Silencing CTGF/CCN2 inactivates the MAPK signaling pathway to alleviate myocardial fibrosis and left ventricular hypertrophy in rats with dilated cardiomyopathy.

Dilated cardiomyopathy (DCM) is characterized by left ventricular dilation associated with systolic dysfunction. The purpose of the current study is to clarify the effect of connective tissue growth factor (CTGF/CCN2) on myocardial fibrosis and left ventricular hypertrophy (LVH) of rats with DCM through the mitogen-activated protein kinase (MAPK) signaling pathway. First, DCM rat models were established and sh-CTGF/CCN2 lentiviral expression vectors were constructed.
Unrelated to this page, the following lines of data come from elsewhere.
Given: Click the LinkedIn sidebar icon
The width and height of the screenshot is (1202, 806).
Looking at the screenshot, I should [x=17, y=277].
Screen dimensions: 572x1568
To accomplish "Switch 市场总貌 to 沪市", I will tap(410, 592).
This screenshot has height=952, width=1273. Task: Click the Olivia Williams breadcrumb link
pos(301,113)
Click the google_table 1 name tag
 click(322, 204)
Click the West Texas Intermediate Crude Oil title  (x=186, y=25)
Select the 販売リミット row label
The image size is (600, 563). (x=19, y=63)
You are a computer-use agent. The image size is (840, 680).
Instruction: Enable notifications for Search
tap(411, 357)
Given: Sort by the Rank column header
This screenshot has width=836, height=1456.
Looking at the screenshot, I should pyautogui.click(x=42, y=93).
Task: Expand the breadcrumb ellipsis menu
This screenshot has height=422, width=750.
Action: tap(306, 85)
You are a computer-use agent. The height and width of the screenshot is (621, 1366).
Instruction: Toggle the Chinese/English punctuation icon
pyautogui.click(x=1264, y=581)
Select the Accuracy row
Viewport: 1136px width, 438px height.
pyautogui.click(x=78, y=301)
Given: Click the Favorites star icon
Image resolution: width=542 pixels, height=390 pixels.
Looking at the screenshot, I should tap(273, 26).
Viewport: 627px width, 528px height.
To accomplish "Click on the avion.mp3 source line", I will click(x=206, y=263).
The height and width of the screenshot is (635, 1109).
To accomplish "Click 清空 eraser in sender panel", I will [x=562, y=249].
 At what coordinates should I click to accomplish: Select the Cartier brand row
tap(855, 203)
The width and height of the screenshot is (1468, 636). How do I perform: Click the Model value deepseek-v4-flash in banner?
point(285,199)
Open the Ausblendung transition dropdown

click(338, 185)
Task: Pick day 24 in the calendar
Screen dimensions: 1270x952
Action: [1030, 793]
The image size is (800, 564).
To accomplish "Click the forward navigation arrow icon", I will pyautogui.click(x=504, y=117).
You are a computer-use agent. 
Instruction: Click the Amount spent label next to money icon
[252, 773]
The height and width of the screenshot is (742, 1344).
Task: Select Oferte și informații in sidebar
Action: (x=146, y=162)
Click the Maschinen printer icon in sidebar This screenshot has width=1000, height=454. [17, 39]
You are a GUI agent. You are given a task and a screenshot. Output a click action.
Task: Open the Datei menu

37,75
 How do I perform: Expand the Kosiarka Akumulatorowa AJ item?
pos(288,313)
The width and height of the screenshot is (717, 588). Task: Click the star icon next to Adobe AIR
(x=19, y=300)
Then, by observing the pathological changes and myocardial ultrastructure as well as detecting cardiac functions, myocardial fibrosis, and LVH of rats, the effect of CTGF/CCN2 gene silencing on rats with DCM was investigated. To further explore how CTGF/CCN2 gene silencing affects rats with DCM, the expression of CTGF/CCN2 and the related genes of the MAPK signaling pathway was detected. Sh-CTGF/CCN2-2 and sh-CTGF/CCN2-3 with lower CTGF/CCN2 expression were selected for further experimentation. CTGF/CCN2 gene silencing improved cardiac function and alleviated myocardial fibrosis and LVH of rats with DCM. It was also verified that CTGF/CCN2 gene silencing could relieve the pathology of rats with DCM by inactivation of the MAPK signaling pathway. We conclude that CTGF/CCN2 gene silencing inhibits the activation of the MAPK signaling pathway, thus decreases myocardial fibrosis and LVH, and then improves the pathological symptoms of DCM in rats.